Collected data entries
* * * *

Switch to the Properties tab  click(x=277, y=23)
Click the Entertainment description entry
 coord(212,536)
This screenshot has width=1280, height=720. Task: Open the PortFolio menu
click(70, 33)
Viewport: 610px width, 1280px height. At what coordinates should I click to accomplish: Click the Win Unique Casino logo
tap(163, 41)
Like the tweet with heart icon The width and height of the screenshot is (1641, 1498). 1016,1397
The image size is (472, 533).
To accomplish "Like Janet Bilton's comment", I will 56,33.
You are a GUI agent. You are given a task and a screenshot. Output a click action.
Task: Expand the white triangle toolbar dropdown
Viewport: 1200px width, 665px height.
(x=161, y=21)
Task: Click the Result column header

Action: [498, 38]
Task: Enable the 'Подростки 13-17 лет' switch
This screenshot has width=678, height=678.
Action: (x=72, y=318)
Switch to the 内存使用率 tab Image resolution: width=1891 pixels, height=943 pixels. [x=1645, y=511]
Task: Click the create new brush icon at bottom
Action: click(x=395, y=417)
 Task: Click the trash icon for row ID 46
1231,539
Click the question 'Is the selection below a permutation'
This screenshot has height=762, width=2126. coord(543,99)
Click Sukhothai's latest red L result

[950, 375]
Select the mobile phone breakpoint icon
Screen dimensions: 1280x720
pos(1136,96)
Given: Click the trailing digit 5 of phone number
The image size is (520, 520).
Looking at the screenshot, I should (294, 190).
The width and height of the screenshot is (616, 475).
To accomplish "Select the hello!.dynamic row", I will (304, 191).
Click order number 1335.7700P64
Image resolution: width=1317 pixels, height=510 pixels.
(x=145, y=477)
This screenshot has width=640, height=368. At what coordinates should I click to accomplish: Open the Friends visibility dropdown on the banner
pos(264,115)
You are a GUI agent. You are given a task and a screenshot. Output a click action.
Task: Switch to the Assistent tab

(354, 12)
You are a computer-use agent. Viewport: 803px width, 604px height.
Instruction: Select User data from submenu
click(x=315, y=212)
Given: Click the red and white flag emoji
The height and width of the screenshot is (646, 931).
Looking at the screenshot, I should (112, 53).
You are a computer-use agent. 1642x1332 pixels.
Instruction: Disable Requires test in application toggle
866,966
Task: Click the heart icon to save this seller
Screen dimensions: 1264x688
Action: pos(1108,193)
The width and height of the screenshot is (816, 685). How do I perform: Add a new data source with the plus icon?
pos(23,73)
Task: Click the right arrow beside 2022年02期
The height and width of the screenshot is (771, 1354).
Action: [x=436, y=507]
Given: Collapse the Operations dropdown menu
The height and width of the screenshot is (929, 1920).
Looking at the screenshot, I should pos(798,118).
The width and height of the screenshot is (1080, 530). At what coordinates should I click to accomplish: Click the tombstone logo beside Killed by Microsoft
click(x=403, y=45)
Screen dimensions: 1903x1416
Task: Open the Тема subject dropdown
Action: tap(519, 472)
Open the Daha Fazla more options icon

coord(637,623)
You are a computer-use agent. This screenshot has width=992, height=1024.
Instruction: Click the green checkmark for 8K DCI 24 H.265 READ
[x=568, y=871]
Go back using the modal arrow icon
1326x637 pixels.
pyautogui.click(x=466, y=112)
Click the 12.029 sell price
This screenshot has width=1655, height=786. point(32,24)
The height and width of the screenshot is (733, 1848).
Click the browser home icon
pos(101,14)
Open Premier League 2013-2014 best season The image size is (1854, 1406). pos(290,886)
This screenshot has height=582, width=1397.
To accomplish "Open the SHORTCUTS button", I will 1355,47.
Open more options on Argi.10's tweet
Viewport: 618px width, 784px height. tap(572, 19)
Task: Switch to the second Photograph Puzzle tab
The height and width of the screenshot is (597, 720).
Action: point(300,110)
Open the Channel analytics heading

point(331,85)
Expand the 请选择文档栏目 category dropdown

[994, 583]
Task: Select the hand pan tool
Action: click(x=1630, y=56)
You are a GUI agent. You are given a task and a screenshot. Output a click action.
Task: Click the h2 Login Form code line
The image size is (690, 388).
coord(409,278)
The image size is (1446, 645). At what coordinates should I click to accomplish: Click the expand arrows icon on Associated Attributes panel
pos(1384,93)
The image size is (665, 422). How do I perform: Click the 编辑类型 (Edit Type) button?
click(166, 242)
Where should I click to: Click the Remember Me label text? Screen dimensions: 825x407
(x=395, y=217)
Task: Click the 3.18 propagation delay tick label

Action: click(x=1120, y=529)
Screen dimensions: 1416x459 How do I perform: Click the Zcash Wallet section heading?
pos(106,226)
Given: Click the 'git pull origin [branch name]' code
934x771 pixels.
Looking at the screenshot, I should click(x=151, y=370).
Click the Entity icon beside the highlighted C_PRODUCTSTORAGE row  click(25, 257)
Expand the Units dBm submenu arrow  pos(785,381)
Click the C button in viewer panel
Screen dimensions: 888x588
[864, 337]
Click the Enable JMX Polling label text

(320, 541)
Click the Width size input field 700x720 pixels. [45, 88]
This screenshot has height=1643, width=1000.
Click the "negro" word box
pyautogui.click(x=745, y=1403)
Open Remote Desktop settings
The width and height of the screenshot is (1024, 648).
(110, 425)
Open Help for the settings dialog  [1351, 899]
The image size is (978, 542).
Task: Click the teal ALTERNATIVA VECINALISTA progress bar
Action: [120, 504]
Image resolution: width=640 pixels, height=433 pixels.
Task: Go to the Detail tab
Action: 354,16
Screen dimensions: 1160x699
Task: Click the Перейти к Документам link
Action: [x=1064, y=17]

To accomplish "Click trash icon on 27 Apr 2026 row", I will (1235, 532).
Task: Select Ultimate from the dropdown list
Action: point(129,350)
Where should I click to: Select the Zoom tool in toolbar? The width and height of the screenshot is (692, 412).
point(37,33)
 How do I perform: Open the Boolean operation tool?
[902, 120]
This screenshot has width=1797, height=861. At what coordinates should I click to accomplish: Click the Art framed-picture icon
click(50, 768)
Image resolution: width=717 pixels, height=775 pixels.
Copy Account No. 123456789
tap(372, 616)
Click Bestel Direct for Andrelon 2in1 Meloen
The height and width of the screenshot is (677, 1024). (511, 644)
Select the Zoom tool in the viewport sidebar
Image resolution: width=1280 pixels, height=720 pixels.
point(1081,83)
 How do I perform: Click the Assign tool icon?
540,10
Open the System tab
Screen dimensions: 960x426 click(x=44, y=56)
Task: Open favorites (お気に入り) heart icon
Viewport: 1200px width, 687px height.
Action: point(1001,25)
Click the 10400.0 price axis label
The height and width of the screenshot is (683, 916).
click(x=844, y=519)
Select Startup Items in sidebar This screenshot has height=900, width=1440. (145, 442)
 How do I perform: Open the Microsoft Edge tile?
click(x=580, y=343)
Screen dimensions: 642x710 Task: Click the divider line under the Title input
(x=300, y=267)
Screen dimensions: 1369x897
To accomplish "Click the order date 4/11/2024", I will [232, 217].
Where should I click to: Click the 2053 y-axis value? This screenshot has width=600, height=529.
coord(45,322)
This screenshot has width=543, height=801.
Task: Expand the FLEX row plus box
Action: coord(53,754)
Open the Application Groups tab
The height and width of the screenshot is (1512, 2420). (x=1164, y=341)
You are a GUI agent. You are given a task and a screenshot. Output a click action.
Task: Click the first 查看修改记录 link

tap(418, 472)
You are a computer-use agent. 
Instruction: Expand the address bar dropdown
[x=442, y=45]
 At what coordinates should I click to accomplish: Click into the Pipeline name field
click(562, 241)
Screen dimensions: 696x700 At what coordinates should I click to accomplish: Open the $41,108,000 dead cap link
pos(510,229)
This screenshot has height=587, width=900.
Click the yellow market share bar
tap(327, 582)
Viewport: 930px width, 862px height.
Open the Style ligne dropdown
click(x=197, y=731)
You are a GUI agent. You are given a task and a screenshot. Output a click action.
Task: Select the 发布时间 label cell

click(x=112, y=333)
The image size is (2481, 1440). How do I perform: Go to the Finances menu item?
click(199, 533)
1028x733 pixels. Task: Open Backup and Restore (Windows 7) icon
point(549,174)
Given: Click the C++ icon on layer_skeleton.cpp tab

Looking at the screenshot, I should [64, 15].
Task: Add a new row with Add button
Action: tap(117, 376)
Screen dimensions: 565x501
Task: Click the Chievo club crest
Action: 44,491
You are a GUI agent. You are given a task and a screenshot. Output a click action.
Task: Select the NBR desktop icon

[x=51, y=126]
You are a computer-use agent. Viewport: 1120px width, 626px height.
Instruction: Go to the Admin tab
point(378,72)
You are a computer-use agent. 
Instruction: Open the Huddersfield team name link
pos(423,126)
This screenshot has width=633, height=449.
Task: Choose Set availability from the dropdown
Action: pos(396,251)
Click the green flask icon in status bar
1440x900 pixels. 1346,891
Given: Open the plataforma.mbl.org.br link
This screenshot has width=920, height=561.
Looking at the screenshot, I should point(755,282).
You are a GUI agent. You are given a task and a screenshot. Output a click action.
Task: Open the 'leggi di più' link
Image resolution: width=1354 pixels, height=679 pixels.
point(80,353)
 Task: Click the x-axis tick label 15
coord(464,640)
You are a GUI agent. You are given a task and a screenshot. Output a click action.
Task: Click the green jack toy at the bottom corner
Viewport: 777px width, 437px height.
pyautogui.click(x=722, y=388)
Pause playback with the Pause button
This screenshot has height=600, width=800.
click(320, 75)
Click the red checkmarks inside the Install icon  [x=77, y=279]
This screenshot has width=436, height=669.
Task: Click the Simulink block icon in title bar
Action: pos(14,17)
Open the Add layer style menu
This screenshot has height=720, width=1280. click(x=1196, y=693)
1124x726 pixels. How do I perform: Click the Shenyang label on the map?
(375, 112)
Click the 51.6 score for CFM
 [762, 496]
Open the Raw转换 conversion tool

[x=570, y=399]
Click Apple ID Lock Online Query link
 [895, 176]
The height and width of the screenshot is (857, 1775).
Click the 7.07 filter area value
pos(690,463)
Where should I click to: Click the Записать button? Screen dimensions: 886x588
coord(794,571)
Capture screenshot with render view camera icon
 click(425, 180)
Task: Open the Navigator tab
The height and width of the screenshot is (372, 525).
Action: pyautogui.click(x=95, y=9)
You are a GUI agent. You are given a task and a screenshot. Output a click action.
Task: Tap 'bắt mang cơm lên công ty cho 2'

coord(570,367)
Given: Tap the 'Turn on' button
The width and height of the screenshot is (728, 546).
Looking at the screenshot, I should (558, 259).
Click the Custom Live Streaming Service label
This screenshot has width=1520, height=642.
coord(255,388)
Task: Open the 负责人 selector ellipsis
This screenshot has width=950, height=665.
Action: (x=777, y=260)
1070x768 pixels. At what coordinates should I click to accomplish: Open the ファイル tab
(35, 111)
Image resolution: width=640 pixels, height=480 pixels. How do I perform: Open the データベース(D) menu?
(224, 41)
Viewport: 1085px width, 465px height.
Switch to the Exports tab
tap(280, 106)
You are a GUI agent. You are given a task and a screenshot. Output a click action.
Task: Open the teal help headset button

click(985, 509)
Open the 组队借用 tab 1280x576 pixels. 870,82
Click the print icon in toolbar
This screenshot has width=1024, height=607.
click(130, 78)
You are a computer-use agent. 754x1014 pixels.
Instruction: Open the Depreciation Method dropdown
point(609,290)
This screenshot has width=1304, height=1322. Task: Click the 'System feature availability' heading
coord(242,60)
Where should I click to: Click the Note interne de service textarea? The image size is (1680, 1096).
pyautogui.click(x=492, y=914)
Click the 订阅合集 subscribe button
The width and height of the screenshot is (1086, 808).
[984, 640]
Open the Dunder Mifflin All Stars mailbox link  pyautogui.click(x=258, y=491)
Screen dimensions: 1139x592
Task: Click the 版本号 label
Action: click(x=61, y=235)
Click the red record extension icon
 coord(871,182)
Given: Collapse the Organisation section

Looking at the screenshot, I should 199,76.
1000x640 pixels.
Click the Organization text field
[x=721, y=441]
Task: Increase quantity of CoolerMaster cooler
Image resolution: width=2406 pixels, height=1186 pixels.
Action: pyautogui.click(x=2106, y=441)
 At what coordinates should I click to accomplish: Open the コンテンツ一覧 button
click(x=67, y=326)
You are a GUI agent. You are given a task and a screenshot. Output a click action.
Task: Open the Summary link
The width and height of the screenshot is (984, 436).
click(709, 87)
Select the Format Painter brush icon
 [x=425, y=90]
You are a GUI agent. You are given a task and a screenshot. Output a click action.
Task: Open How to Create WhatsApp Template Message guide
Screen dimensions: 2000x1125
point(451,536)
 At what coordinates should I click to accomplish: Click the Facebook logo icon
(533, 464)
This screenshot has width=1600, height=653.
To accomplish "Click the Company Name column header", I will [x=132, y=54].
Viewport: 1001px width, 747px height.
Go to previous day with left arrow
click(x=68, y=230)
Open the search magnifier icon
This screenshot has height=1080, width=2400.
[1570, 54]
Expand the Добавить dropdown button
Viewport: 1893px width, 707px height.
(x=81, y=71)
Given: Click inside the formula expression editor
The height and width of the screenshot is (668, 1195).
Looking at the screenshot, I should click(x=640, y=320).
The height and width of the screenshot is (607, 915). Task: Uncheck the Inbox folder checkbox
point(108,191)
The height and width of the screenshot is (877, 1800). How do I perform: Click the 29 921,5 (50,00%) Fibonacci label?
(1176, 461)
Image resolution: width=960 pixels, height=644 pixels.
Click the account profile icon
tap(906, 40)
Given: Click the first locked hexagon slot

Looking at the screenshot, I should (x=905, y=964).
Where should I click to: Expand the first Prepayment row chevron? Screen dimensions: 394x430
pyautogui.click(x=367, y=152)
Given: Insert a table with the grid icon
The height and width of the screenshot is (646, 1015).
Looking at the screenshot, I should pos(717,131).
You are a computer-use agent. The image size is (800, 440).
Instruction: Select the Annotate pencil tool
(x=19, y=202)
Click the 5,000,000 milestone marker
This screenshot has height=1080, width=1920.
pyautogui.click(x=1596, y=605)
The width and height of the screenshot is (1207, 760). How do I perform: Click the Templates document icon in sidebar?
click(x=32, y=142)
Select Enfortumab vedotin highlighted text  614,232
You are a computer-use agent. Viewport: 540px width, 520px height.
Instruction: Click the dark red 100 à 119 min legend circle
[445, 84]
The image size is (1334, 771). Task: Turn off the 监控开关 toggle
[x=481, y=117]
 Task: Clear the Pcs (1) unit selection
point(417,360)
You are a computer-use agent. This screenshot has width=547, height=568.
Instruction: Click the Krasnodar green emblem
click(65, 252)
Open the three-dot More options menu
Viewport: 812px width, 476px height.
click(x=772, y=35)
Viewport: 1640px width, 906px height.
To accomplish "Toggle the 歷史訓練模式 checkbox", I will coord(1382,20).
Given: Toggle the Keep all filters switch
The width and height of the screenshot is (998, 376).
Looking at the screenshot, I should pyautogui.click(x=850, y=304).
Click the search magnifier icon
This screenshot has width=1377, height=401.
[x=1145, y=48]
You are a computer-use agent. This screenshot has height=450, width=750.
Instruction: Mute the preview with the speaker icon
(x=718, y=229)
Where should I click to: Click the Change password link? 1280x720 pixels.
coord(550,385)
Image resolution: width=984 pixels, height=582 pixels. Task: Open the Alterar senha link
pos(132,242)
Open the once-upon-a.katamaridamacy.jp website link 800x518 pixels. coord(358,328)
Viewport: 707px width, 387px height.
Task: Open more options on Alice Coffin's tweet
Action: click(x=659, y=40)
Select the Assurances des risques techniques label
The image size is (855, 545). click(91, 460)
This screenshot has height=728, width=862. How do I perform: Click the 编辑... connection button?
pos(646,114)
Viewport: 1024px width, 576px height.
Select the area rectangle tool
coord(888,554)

* * * *

**What you will do**
Return each line in the records that holds the string "computer".

**The answer**
You are a computer-use agent. Viewport: 803px width, 604px height.
You are a computer-use agent. 1642x1332 pixels.
You are a computer-use agent. This screenshot has width=992, height=1024.
You are a computer-use agent. 
You are a computer-use agent. Viewport: 1120px width, 626px height.
You are a computer-use agent. 
You are a computer-use agent. 754x1014 pixels.
You are a computer-use agent. The image size is (800, 440).
You are a computer-use agent. Viewport: 540px width, 520px height.
You are a computer-use agent. This screenshot has width=547, height=568.
You are a computer-use agent. This screenshot has height=450, width=750.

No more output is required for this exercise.